AtmoSpark team nets NSF Innovation Corps grant
AtmoSpark Water Generation, developed by Tejus Mane, a master’s student in chemical engineering at ÃÛÌÒÊÓƵ University, has received a National Science Foundation Innovation Corps grant for $50,000 to facilitate a 7-week customer discovery tour.
Originally envisioned as a solution to water shortages in developing countries, the technology holds promise as one means of addressing potable water needs in rural areas and mobile recreation activities, Mane said.
“We are an atmospheric water generation company developing technology to bring fresh water to rural and urban communities and hard to reach areas such as offshore platforms, for disaster relief and in maritime,” Mane said.
The NSF I-Corps program prepares scientists and engineers to extend their focus beyond the university laboratory, and accelerates the economic and societal benefits of NSF-funded, basic-research projects that are ready to move toward commercialization.
Through I-Corps, NSF grantees like AtmoSpark learn to identify valuable product opportunities that can emerge from academic research, and gain skills in entrepreneurship through training in customer discovery and guidance from established entrepreneurs.
The grant will allow team members to travel around the country, interviewing potential customers to analyze market segments. The grant also includes a workshop that begins January 16 in Seattle.
Mane, CEO of AtmoSpark, and co-founder Aniket Khade, a Ph.D. student in chemical engineering at LU, submitted the grant proposal with the help of LU’s Center for Innovation, Commercialization and Entrepreneurship (CICE), the Office of Sponsored Research, and Jerry Lin, senior director of graduate programs, University Professor and Ann Die-Hasselmo Faculty Scholar at LU.
Damilola Runsewe, a master’s student in chemical engineering, and Matthew Bukovicky, an M.B.A. student in leadership, join Mane and Khade on the team.
The NSF grant is not the first support the team has received. They came away with the top prize in three recent competitions: the 2017 Texas Rural Challenge, the Big Idea Challenge at LU, and the Texas State University Business Plan competition.
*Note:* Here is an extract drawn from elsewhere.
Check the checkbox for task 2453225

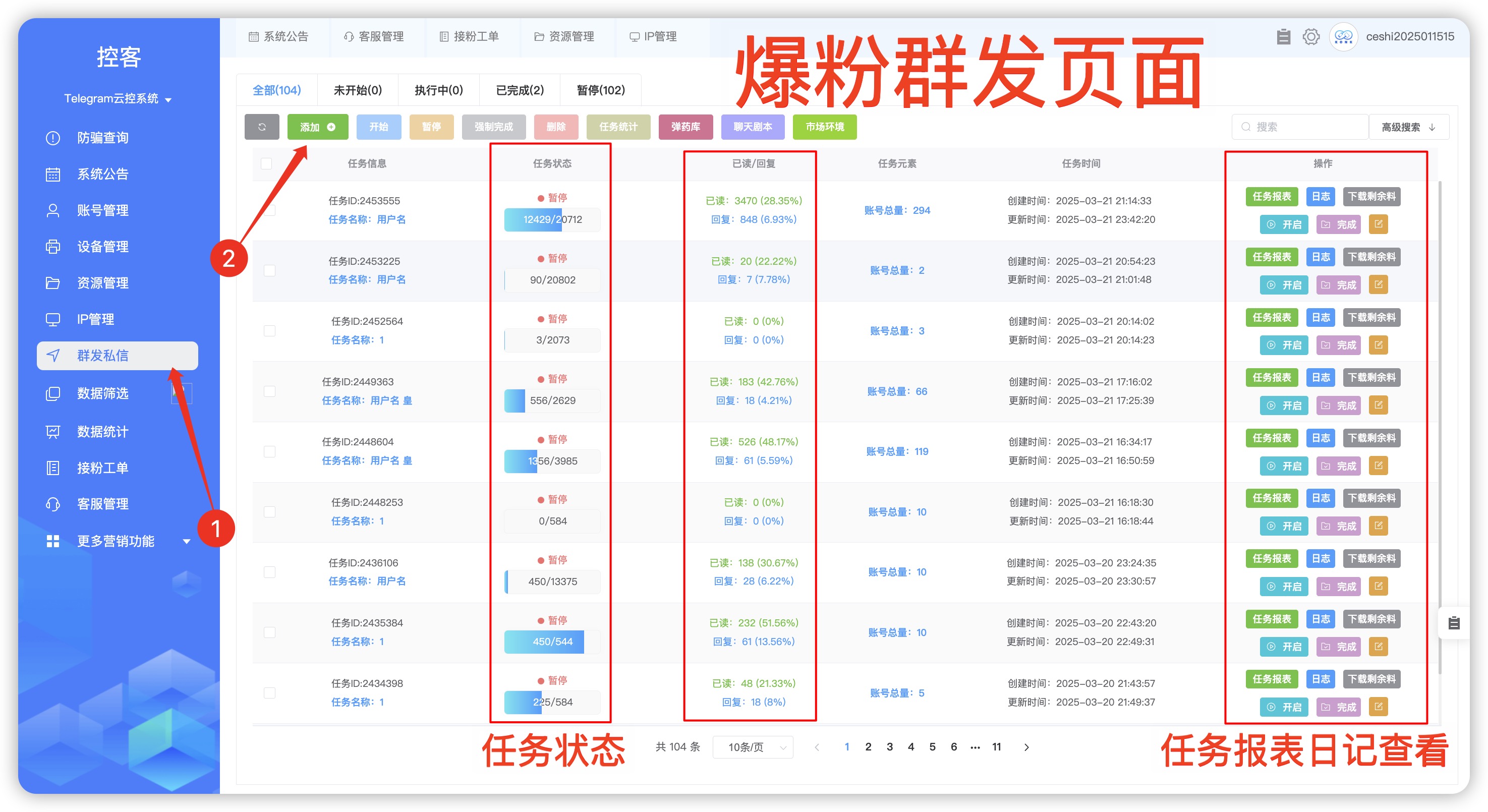coord(269,270)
The AtmoSpark project gained additional traction this summer by participating in OwlSpark, Rice University’s three-month entrepreneurship accelerator program, where they developed a mock-up prototype of the device. While there, Joey Lou, a mechanical engineering major at Rice University, and Kaarthika Thakker, a computer science and entrepreneurship major at Rice University, joined with the AtmoSpark team for the duration of OwlSpark. The combined team had opportunity to pitch their ideas to Houston entrepreneurs during a demo day in August.
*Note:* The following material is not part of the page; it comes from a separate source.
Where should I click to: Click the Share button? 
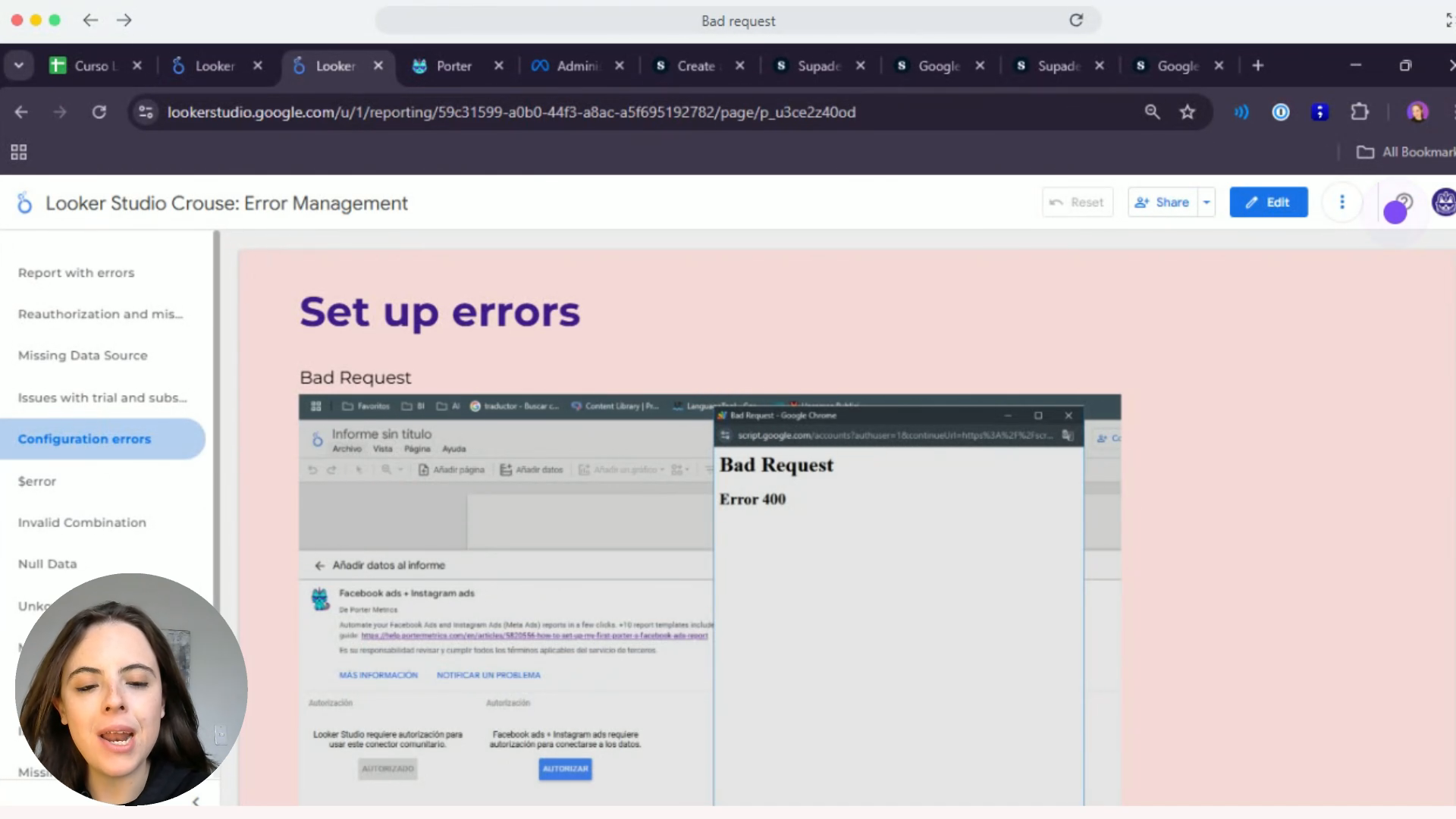tap(1163, 202)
The team is refining the product at LU’s Center for Innovation, Commercialization and Entrepreneurship (CICE).
Mane first had the idea while attending the Technology Innovation and Entrepreneurship graduate class taught by David Cocke, the Jack M. Gill Endowed Chair of Chemical Engineering and associate director of the CICE. The class changed his professional trajectory, Mane said, to a future in entrepreneurship.
“Dr. David Cocke’s class at the CICE was the major reason we were able to start this project, and are now able to bring it to a state that we are able to get NSF funding for customer discovery and other outside funding as well,” Mane said. “The CICE has been a huge support for us, and we are excited to also engage with NSF and LU engineering during this phase.”